■ **SUPPLIED TEXT**:
******

Variant — Interval Partitioning (Minimum Resources)¶

Different objective: schedule every activity, using the fewest resources (e.g. minimum number of rooms so no two overlapping meetings share a room). The answer equals the maximum overlap (depth) at any instant — the largest number of activities live at once.

Greedy algorithm:

Sort activities by start time.
Keep a min-heap of resources keyed by their current free-time (the finish of their last assigned activity).
For each activity, if the earliest-free resource is free by its start (heap top ≤ start), reuse it; otherwise open a new resource. Push the updated free-time.

The heap size at the end is the number of rooms = the maximum depth. Time O(n log n). Notice the sort key flips to start time and a heap replaces the single lastEnd scalar — a clean illustration that "intervals" alone do not determine the algorithm; the objective does.

******

■ **RAW DATA**:
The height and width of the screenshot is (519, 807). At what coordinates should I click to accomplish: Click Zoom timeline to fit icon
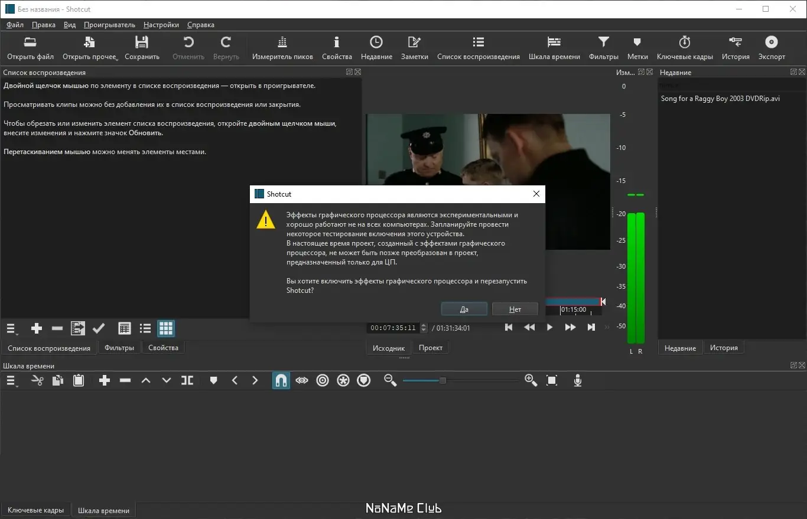click(552, 381)
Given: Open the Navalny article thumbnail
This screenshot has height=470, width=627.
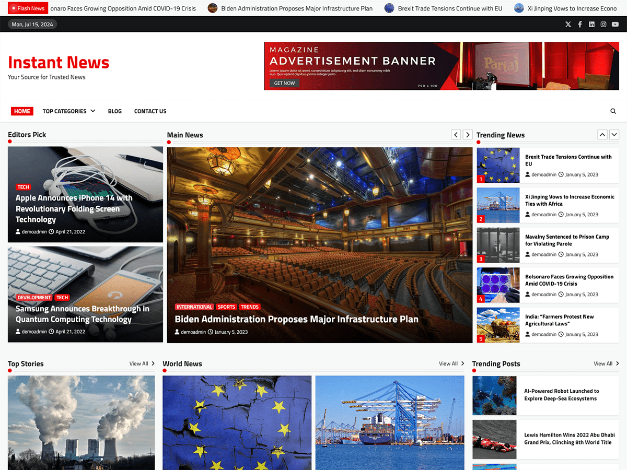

******

■ **WHAT IS ASKED**: Please reproduce the interval partitioning passage from "Keep a min-heap" to "the objective does.".

■ **THE REPLY**:
Keep a min-heap of resources keyed by their current free-time (the finish of their last assigned activity).
For each activity, if the earliest-free resource is free by its start (heap top ≤ start), reuse it; otherwise open a new resource. Push the updated free-time.

The heap size at the end is the number of rooms = the maximum depth. Time O(n log n). Notice the sort key flips to start time and a heap replaces the single lastEnd scalar — a clean illustration that "intervals" alone do not determine the algorithm; the objective does.